Lines from the beginning of the data below through the one containing "The Witcher (13, 824)" are to be printed exactly as they appear.
---------- RECORDS FOR THIS TASK ----------
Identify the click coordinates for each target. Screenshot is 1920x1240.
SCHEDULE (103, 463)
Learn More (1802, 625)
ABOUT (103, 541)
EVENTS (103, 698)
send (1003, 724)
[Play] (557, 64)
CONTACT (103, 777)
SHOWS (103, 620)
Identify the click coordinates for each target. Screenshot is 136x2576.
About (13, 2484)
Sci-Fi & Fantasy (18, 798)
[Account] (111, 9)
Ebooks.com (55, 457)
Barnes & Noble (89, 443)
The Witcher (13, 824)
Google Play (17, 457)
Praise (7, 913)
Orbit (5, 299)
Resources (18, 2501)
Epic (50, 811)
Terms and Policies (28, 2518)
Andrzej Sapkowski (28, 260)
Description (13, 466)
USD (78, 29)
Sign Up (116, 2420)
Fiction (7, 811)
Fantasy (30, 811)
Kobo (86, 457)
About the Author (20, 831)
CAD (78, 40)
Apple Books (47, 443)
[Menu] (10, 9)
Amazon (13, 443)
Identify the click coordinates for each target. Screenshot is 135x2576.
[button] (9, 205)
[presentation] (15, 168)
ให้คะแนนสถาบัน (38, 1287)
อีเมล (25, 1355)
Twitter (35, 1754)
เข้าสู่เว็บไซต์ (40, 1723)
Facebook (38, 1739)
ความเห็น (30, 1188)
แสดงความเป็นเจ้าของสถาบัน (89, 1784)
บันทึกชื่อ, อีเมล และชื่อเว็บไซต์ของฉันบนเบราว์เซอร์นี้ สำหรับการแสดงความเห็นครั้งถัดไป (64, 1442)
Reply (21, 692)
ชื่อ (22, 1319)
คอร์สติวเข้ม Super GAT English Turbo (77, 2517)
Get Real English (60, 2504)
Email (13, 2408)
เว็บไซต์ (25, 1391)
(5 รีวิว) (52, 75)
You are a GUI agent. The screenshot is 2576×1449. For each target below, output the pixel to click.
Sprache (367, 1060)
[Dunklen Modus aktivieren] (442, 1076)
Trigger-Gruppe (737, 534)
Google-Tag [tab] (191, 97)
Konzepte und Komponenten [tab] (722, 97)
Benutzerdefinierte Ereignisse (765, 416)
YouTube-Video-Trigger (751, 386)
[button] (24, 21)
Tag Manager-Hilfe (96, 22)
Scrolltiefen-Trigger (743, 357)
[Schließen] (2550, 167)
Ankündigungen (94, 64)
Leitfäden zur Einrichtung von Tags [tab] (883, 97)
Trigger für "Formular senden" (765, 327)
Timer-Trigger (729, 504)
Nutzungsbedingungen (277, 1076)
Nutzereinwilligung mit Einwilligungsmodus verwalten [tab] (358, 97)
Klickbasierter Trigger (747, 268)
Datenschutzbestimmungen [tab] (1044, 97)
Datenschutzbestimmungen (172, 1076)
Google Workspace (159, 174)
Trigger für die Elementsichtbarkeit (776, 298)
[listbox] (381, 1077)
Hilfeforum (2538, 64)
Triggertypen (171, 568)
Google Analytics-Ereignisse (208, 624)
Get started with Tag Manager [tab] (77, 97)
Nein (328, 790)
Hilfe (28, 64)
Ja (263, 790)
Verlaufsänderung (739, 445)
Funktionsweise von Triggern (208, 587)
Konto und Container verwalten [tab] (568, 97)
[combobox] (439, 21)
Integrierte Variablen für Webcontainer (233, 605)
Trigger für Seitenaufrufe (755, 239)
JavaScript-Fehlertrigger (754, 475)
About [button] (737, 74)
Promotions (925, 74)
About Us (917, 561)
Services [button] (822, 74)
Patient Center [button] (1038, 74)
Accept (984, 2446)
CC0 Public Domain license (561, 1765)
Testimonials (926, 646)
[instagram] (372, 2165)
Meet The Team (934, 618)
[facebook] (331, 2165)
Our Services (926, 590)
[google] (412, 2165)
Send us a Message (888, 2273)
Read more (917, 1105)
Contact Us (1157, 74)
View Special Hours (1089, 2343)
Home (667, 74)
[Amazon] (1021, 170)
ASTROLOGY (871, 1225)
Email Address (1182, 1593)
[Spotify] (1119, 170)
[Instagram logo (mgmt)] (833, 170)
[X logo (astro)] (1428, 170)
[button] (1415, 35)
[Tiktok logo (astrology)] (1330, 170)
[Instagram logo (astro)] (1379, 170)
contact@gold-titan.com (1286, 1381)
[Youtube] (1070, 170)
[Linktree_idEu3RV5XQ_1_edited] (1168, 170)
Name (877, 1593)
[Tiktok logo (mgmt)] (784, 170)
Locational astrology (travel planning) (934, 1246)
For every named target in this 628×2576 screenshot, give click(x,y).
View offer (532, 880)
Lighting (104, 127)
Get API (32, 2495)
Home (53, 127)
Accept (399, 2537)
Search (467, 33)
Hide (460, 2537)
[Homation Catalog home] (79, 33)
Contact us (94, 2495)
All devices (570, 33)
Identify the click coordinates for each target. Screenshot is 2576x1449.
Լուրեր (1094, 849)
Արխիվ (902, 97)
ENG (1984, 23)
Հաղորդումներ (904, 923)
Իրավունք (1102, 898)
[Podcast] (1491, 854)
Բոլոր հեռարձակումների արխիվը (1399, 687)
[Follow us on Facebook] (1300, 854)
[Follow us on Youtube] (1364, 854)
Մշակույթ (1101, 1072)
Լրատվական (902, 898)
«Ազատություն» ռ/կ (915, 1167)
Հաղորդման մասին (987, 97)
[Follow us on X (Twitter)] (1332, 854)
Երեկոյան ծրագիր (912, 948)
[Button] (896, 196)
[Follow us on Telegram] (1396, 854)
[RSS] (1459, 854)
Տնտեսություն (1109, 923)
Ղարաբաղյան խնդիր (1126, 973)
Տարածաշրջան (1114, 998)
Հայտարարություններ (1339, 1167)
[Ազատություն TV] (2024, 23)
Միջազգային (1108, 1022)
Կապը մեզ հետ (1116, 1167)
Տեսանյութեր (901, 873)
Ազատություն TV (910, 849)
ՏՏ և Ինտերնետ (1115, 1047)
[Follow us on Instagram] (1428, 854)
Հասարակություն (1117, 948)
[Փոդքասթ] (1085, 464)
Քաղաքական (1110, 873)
----------
## COMPLETED TASK
Identify the click coordinates for each target. Screenshot is 1920x1240.
SCHEDULE (103, 463)
Learn More (1802, 625)
ABOUT (103, 541)
EVENTS (103, 698)
send (1003, 724)
[Play] (557, 64)
CONTACT (103, 777)
SHOWS (103, 620)
Identify the click coordinates for each target. Screenshot is 136x2576.
About (13, 2484)
Sci-Fi & Fantasy (18, 798)
[Account] (111, 9)
Ebooks.com (55, 457)
Barnes & Noble (89, 443)
The Witcher (13, 824)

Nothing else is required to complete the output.